While the American Society for the Prevention of Cruelty to Animals (ASPCA) estimates that only 5 to 10 percent of pet owners in the U.S. have health insurance for their pets, that percentage is growing. According to MSNMoney.com, 1,600 companies, including Google and Office Depot, offer pet insurance as an optional employee benefit. Both MSNMoney.com and Kiplinger.com report that the primary reason for the increase is that "over the past few decades, the veterinary field has advanced rapidly, with high-priced procedures that range from $600 biopsies to $3,000 orthopedic surgeries to $7,000 kidney transplants." New equipment and procedures also drive up the price of veterinary treatment.
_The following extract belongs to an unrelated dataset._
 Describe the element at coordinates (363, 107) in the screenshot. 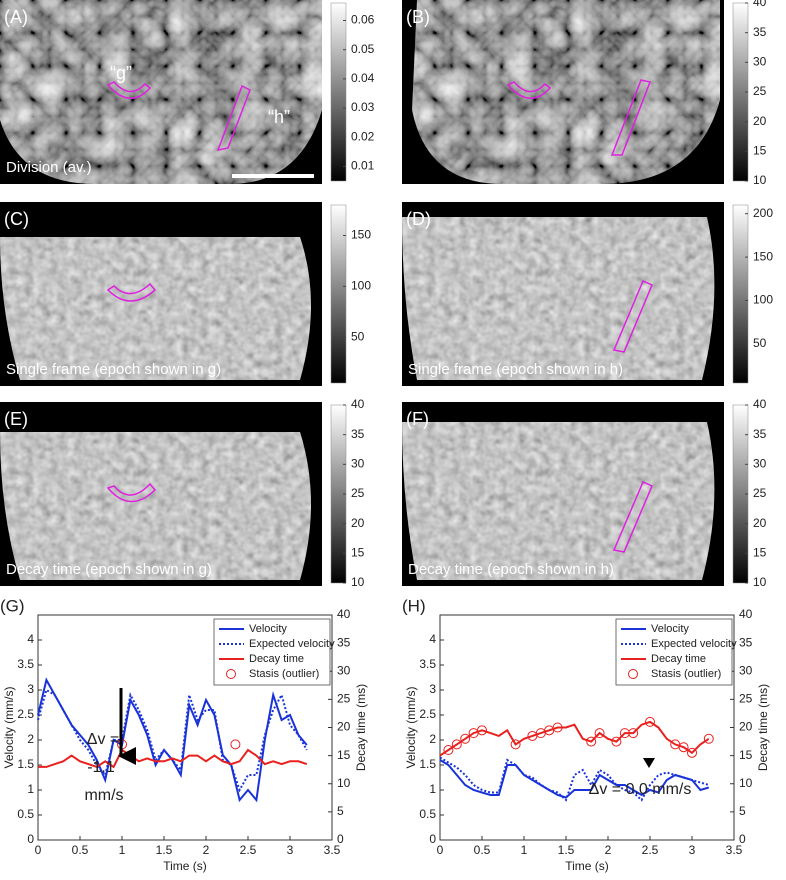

With more treatment options available, people are having to decide whether to try to come up with the money to pay for them, or to euthanize their pet. Having your pet insured could mean you'll never be faced with this difficult decision.
Still, most experts say that the first question you should ask about cat insurance or dog insurance is whether you need it or not. ASPCA data show that the average cost for basic coverage is $15 per month for a cat, $19 per month for a dog. Some in the veterinary industry recommend that you should simply put that money in a savings account each month, rather than pay insurance premiums. That way, if your pet never needs expensive treatments, you'll still have your money. (Your pet is uncovered, though, for the time it takes to accumulate enough money in savings to pay a high vet bill.) Other practitioners recommend that you buy an insurance plan with a deductible of at least $500, so you have catastrophic coverage, but pay up to a third less.
To create this report, we sorted through expert reviews and owner opinions to identify not only what to look for as you shop for pet insurance, but also what companies and plans get high ratings. Since customers know best whether specific insurance companies provide the coverage they promise and pay claims quickly, we relied most on their reviews. The best source for those is PetInsuranceReview.com, though we also drew on opinions posted at other sites such as About.com, SmartPetInsurance.com, and Epinions.com. We also looked at sources that review or recommend companies based on the coverage they offer, like OrganicPetDigest.com and HealthyPet.com, which is the web site of the American Association of Animal Hospitals (AAHA).
At the end of the day, we found some pet insurance providers that seem to keep the majority of pet owners well satisfied, along with more than a few that significantly disappoint. For example, Veterinary Pet Insurance (VPI) is among the best-known pet insurance firms. However, VPI insurance is rated poorly by existing customers, with many complaints about failure to pay claims and poor customer service.
Banfield, a nationwide chain of animal hospitals, with most located in PetSmart stores, offers a discount pet care program called Optimum Wellness. Like all similar plans (see Best Pet Care Discount Plans), it is only valid at participating Banfield locations. However, in preparing this report we came across a consistent pattern of client complaints regarding Banfield and Optimum Wellness, including contract provisions that make it difficult to impossible to cancel a contract once agreed to.